Takeaway for small businesses: you may well be scratching your heads at this point wondering about why it’s taken so long. But that’s the quid pro quo of needing everyone to agree. Imagine 100% of your colleagues needing to agree on the annual budget or even just getting everyone to recycle correctly…
What Was Achieved?
So, with that background what was achieved.
The Core Mission Remains
Despite challenging geopolitics and concerns that previous commitments might be watered down, the baseline from Paris and Glasgow held firm and was in fact re-affirmed. In an era of rising climate scepticism in some quarters, maintaining international consensus shouldn't be underestimated.
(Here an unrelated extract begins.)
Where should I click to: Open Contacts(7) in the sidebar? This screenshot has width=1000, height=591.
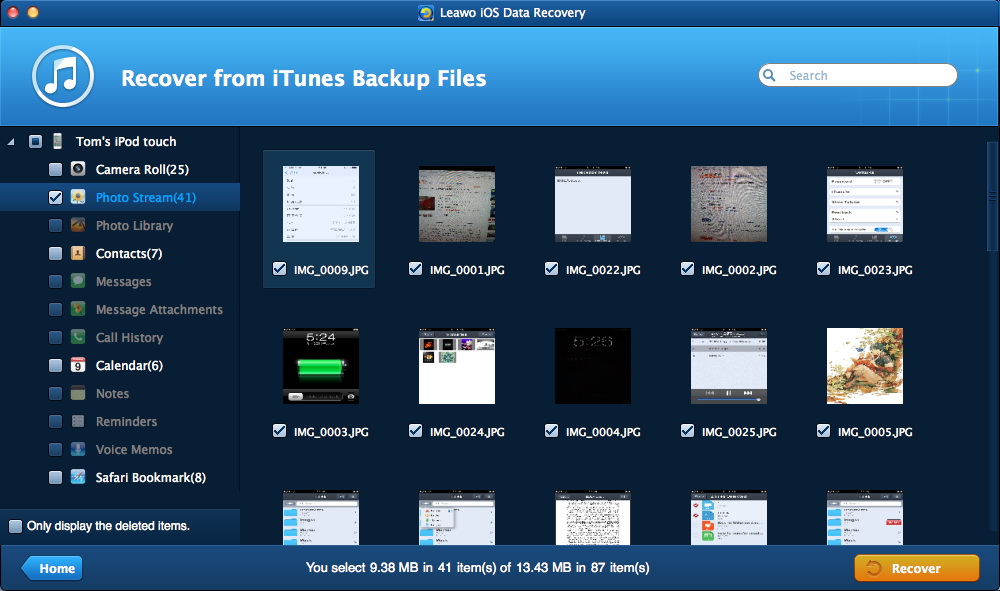[128, 253]
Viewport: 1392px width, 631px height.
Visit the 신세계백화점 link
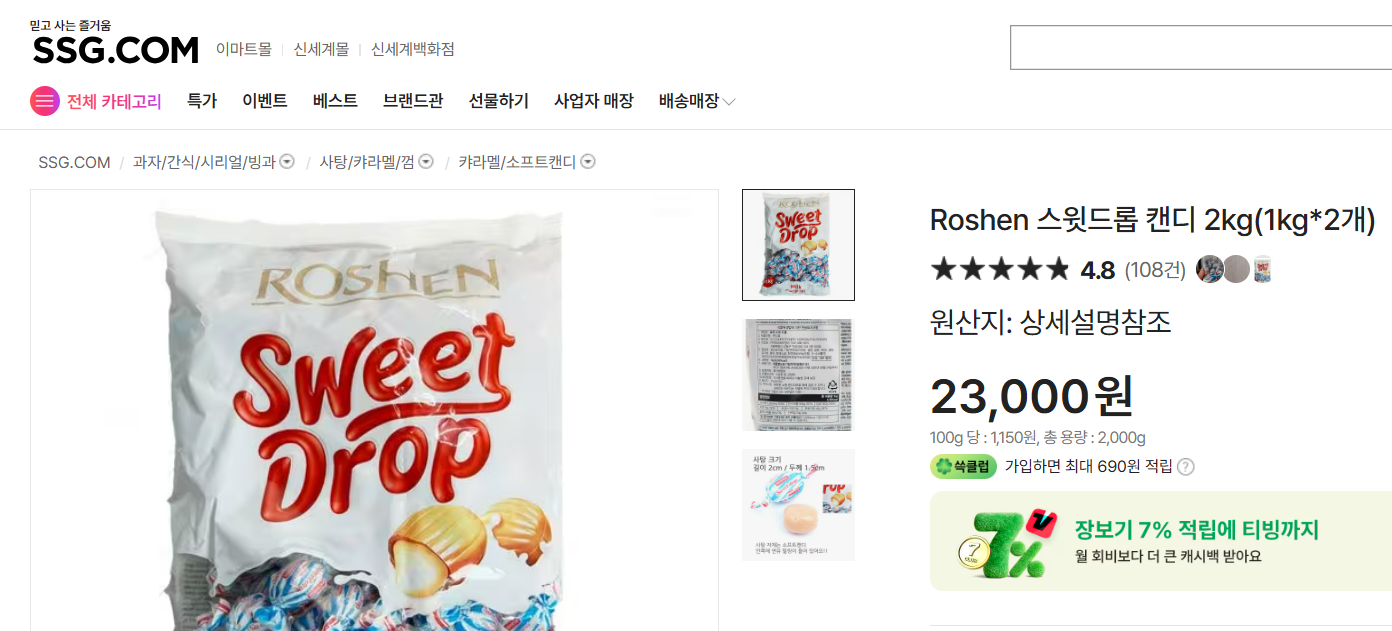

National Pledges Poured In
122 countries have now submitted updated climate plans. Whilst these don’t collectively put us on track for 1.5°C they do move us forward, the fact that most countries submitted updated NDCs demonstrates continued engagement with the process.
The Action Agenda
The Global Implementation Accelerator and the 100+ implementation plans span areas including renewable energy deployment, sustainable transport systems, nature-based solutions, agriculture and food systems, building resilience and climate finance mechanisms. Crucially COP30 helped move the world to focus on delivering the real action required.
The Technology Revolution Is Already Here
Against this tough backdrop there is exciting news as whilst diplomats negotiate, the energy transition is already underway at remarkable speed.
In 2025 Ember coined a new phrase the “The Electrotech Revolution” highlighting how the technologies behind how we generate, store, and use electricity is transforming our energy system.
Solar and wind deployment, battery storage, electric vehicles, and heat pumps have all seen exponential growth over the past decade and crucially each technology follows a similar trajectory of rapid cost reduction and accelerating deployment. It’s so much easier for people and companies to choose the sustainable option when its cost is falling rapidly!
And the economics are getting more and more compelling as Electrotech is approximately three times more efficient than fossil fuels. So, for example, a petrol car may turn 30% of the energy from burning fuel into going forwards. For an EV it’s 90%. Less power for the same forward motion = much lower cost.
And the opportunity is huge as electric technologies have the potential to replace 70% of fossil fuels.
The Big Takeaway for Smaller Businesses
The falling costs of clean technologies mean that reducing your carbon footprint increasingly aligns with reducing costs. Solar panels, electric vehicle fleets, and heat pumps often deliver financial returns whilst cutting emissions. But there’s also no escaping that some of those measures require upfront investment to generate long term savings.
If capital is tight, time your transition strategically. Replace vehicles with EVs when they're due for renewal anyway. Switch to heat pumps when your boiler fails rather than defaulting to another gas replacement. But don't wait for everything - energy efficiency measures, waste reduction, and cutting unnecessary travel deliver immediate savings.
And there’s growth too. More and more customers, and often the large ones with big contracts, want to understand how SMEs are acting on their emissions. Giki Actions is here to help navigate this with over 600 practical ideas that we'll help you whittle down to a shortlist that works for your goals, budget, and timeline.
Moving Forward
The outcome of COP30 was mixed. Progress in some areas, disappointment in others. But the broader trajectory remains clear and the transition to a low-carbon economy is now supercharged by lower prices and better products.
Progress isn't always linear, it’s not happening fast enough, but it is happening.